2. The method according to claim 1, characterized in that, The response that the terminal to be configured has SNAT configured, and the deletion of SNAT data in the port to be configured, includes: The target receives the configuration rules and the port to be configured sent by the main thread from the thread; The target thread responds to the port to be configured by having SNAT configured, and deletes the SNAT data in the port to be configured.
3. The method according to claim 1, characterized in that, Determining the target slave thread corresponding to the port to be configured from among the multiple slave threads includes: The main thread determines the set of port identifiers for each of the slave threads; The main thread obtains the target port identifier of the port to be configured, and determines the target slave thread from among the multiple slave threads based on the target port identifier and the set of port identifiers.
4. The method according to claim 1, characterized in that, The method further includes: Determine whether the port to be configured has DNAT configured; If the port to be configured is configured with DNAT, the configuration operation on the port to be configured is terminated.
5. The method according to claim 1, characterized in that, The method further includes: In response that the port to be configured is not configured with SNAT, the port to be configured is configured according to the configuration rules.
6. The method according to any one of claims 1 to 5, characterized in that, The port to be configured is set with a bitmap marker, which is used to indicate whether the port to be configured is occupied. The step of configuring the port to be configured according to the configuration rules includes: Update the bitmap marker of the port to be configured according to the configuration rules.
7. A DNAT preparation device, characterized in that, This is applied to a NAT gateway, which includes a main thread and multiple slave threads. The main thread is used for managing configuration information, and the slave threads are used for configuring ports. Each slave thread corresponds to a different port, and each slave thread corresponds to multiple ports, including: The data receiving module is used for the main thread to receive the configuration rules of DNAT and to determine the target slave thread corresponding to the port to be configured among the multiple slave threads, wherein the configuration rules include the port to be configured; The port determination module is used by the target thread to determine whether SNAT is configured in the port to be configured. The port configuration module is used to respond to the fact that the port to be configured is configured with SNAT, delete the SNAT data in the port to be configured, and configure the port to be configured according to the configuration rules.

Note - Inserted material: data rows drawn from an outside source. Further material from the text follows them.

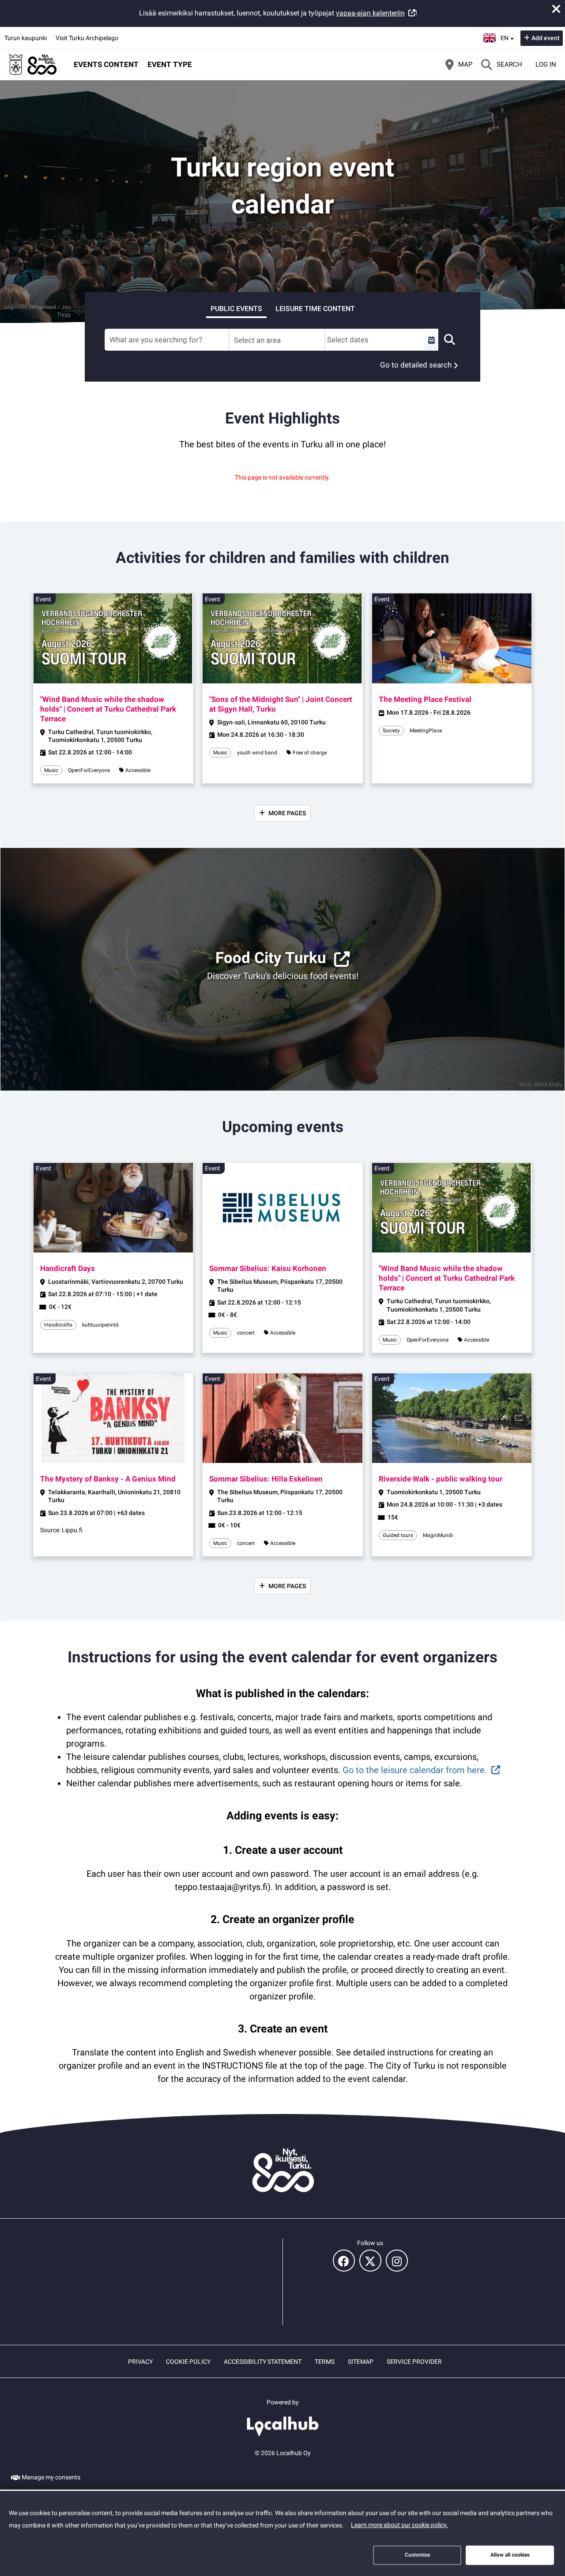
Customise (417, 2555)
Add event (545, 37)
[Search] (449, 340)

8. A NAT gateway, characterized in that, include: A processor, and a memory, a data receiver, and a data transmitter that are communicatively connected to the processor; The memory stores computer-executed instructions; The processor executes computer execution instructions stored in the memory to implement the method as described in any one of claims 1 to 6 via a data receiving end and a data sending end.
9. A computer-readable storage medium, characterized in that, The computer-readable storage medium stores computer-executable instructions, which, when executed by a processor, are used to implement the method as described in any one of claims 1 to 6.